Cache Invalidation System: Low-Level Design
Cache invalidation is famously the hardest problem in computer science. A well-designed invalidation system must handle entity-level purges without requiring the caller to enumerate every affected key, survive cache stampedes under high concurrency, and support write strategies suited to different consistency requirements. This post covers tag-based invalidation, write-through, write-behind, stampede prevention, and dependency tracking.
Cache Key Taxonomy
A consistent key naming convention is the foundation of any manageable cache layer. Two categories of keys cover most patterns:
- Entity keys:
user:123:profile,product:456:detail— a single object identified by its ID. - Query keys:
user:123:orders:page:1,search:laptop:sort:price:page:2— a result set derived from one or more entities.

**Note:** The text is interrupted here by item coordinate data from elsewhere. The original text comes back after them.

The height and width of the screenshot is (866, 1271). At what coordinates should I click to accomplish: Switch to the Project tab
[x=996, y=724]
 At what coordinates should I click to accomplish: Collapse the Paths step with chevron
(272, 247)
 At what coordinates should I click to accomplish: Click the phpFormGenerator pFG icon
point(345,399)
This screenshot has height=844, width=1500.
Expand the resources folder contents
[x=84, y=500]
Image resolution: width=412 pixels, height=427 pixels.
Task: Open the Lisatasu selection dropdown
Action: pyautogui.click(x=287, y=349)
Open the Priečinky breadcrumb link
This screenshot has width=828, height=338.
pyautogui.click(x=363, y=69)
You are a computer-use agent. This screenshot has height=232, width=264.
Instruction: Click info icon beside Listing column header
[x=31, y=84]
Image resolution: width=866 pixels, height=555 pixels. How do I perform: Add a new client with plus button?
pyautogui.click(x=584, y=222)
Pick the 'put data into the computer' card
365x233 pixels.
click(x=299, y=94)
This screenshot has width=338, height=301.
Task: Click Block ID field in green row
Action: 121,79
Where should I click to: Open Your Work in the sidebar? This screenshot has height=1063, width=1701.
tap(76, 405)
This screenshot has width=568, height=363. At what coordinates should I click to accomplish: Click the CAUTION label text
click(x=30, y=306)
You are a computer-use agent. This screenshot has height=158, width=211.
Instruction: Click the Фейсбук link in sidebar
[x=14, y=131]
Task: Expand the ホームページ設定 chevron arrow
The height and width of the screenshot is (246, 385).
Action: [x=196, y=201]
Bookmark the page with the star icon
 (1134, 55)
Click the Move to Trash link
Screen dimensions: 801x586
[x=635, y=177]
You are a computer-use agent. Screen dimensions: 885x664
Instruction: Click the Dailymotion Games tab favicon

Query keys are the hard part. When user:123 is updated, every query key that included data from user 123 must be invalidated. Enumerating them individually is error-prone. Tag-based invalidation solves this.
Tag-Based Invalidation
Each cache entry is associated with one or more tags at write time. A tag represents an entity whose change should invalidate all entries carrying that tag. For example, a page showing user 123's orders carries both tag user:123 and tag order:list:user:123.
In Redis, a tag is implemented as a Set whose members are the cache keys carrying that tag. Invalidating a tag means fetching all member keys and deleting them in a pipeline.
import redis
r = redis.Redis()
def set_with_tags(key: str, value: str, tags: list[str], ttl: int) -> None:
"""Store a cache value and register it under each tag."""
pipe = r.pipeline()
pipe.setex(key, ttl, value)
for tag in tags:
tag_set_key = f"tag:{tag}"
pipe.sadd(tag_set_key, key)
# Tag set TTL is extended to at least 2x the entry TTL
pipe.expire(tag_set_key, ttl * 2)
pipe.execute()
def invalidate_by_tag(tag: str) -> int:
"""Delete all cache keys associated with a tag. Returns count deleted."""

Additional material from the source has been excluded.